強かったり、弱かったり、たまに止んでたりもする。


そんなに頻繁に天気が変わらない、というのはどこか幸せな場所にいる人が言える戯言だ。

曇り空は槍のように降ってくるし、快晴は喉が詰まる。


彼女はそんな繊細なものに、すっかり飽き飽きしていた。

たしかに暇つぶしにはなった。

でも、それは結局つぶしてるだけだ。

指にのっかる小さな埃のゴミのようで、気分次第でどっかにいってしまった。


雨の音は蝙蝠の住処だ。

深くて狭い場所に、上のほうからかすかな震動がする。

それは足音でもなければ崩れる予感がするほどの強いものでもない。


とにかく寒いのだ。

私には羽がある、と彼女はわかっていた。

しかしおそらく、この洞窟、出口もわからない生まれつきそこにあった地形が、あまりに複雑怪奇で静まり返っている。


母親も父親も、生物なんだからいるはずなのに、どこにもいない。


鳥でいうなら、蝙蝠だ、と思ってた彼女は長い沈黙に遭うと、その思いを変えざる得なくなる。

それはとても怖い。

耐えられなかった。


だから手を動かして、漫然と何かをしていた。

なんでもよかった。

スマホで動画、鼻歌、髪の毛をいじる、とか、ほんとうになんでもよかったのだ。


偶然はいつも彼女の味方をしてくれた。

それはきっと観察に徹する態度が、誰にも知られない秘密の回路にそっと光をあててくれたからだろう。


感謝のなかに偶然はある。

それを疑わず、彼女は声に出してみた。


「なんの歌ですか?」


彼は背中で歌っていたのだ。

音は聞こえなかったけど、彼女にはそれがわかった。

肩の一つも動かないでも人は歌うことができる。

それは悲しい知恵かもしれない。

だって、それは違うと言ってしまえば、本当にそれは言葉の意味と同じになってしまうから。


「なんの歌?」と彼は言った。

「僕は、歌詞のある曲はあまり聴かなくて」


返事をくれた。

それだけで嬉しかった。


しかし彼女は突飛なことを言うわりに、後先を考えないから、いつも不自然な沈黙を自ら作ってしまう。
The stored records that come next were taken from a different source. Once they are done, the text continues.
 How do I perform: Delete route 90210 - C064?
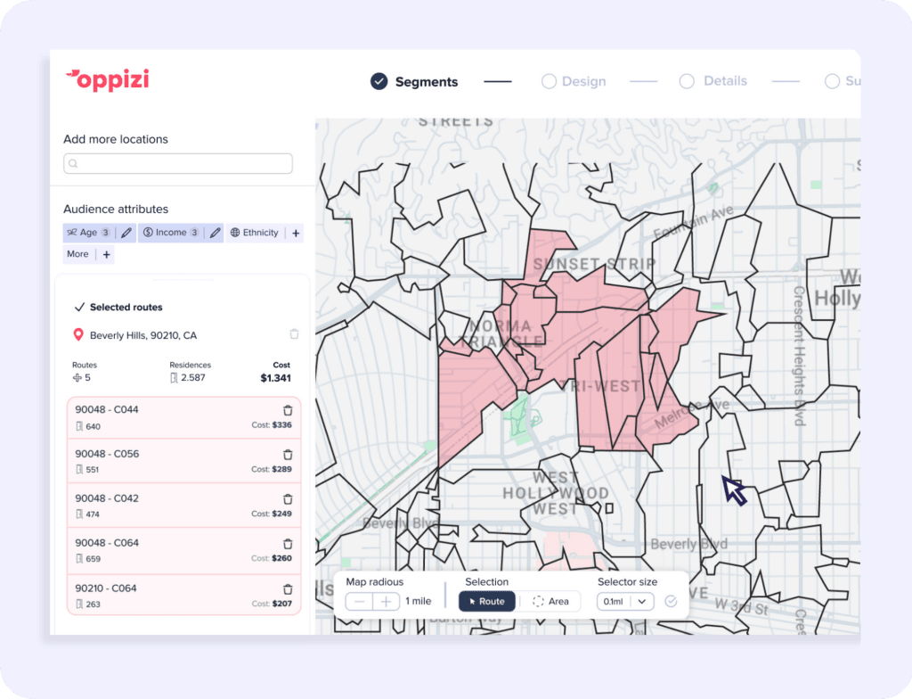tap(288, 589)
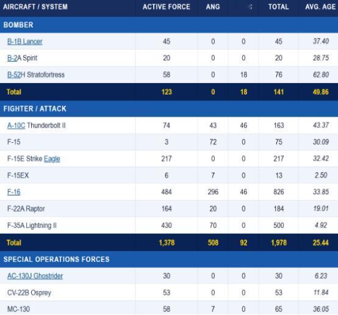Open the B-1B Lancer link
Viewport: 338px width, 315px height.
coord(25,42)
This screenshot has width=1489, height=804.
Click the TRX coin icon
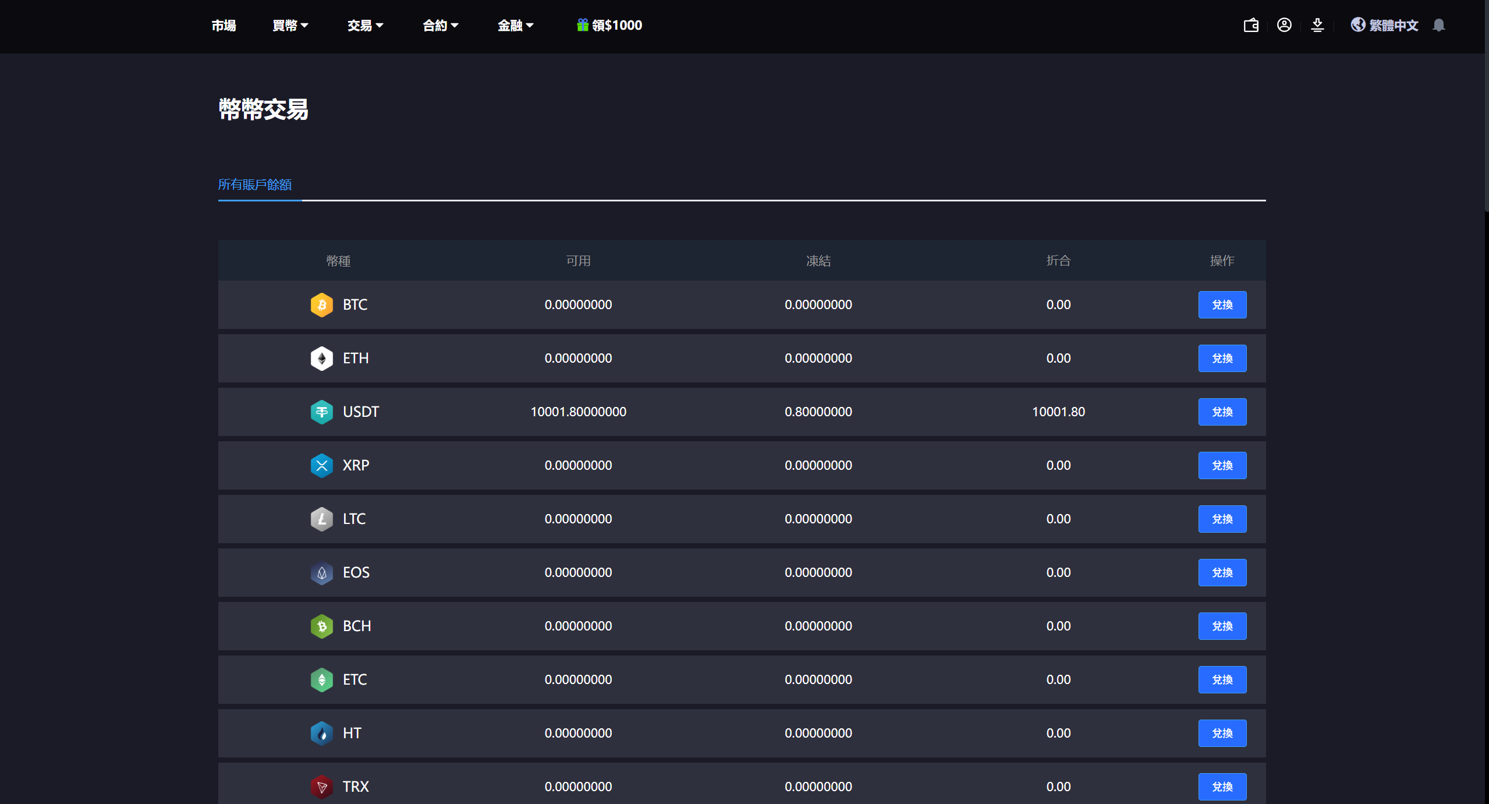pyautogui.click(x=322, y=787)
それを察した彼は、今この瞬間、初めて会ったみたいに言葉を紡いだ。


「窓辺の汽水が好きなんです」


それはあるサックスの名曲だった。

「窓辺の汽水」


彼女はあとからそれをイヤホンで聴いた。

軽快だった。

帽子を脱いで、雨のなかに小股で歩いてるイメージ。


それが実のところ意外だった。

というか、彼女は窓辺の内側から演奏されたものだとなんとなしに思っていた。


でもこれは違う。

たぶん、外にいる人間が家の壁にでも張り付いてサックスを吹いている。


どこか投げやりで言葉数の少ない男。

それが彼だった。


男は立ち上がり、コーヒー代を払う。

ぴったりの値段。

まるでここに来るのを想定してたかのような迷いのなさだった。


「あの……」と彼女は呼び止めた。


「どうかしましたか?」


「いえ、なんでも」


顔を伏せていつも見ていたはずのテーブルが迫ってくるようだった。

彼女はこれでは笑うしかないじゃないか、と切に思った。


「素敵な笑顔ですね」


去り際の一言で頭が混乱する。

彼女はむしろこういうときに笑わない練習をたくさんしてきたはずなのに。


それが頭の中だけの出来事だったから、現実にはぜんぜん役に立たなかったのか。

ミステリアスで終わろうとした自分の無表情も、彼にとっては動きに見えたのか。


真相はわからない。

扉が静かにしまり、雨の音だけが残ったから。


それで、どうせお客も来ないような店のなかで、彼が好きだと言ったものを聴いてみるのは当然の流れだった。


正直、もっとしんみりしたやつかと思っていた。

彼は目立たないシンプルな服装をしていたし、派手なところなんてどこにも見当たらなかった。


「ごちそうさま」と彼が遠くから言っている気がする。

音楽を聴いてる間はそんなことを思いもしなかった。


敬語じゃない彼が、急に離れていくたびに、まだ公に解明されてない伝達手段で私を思ってる。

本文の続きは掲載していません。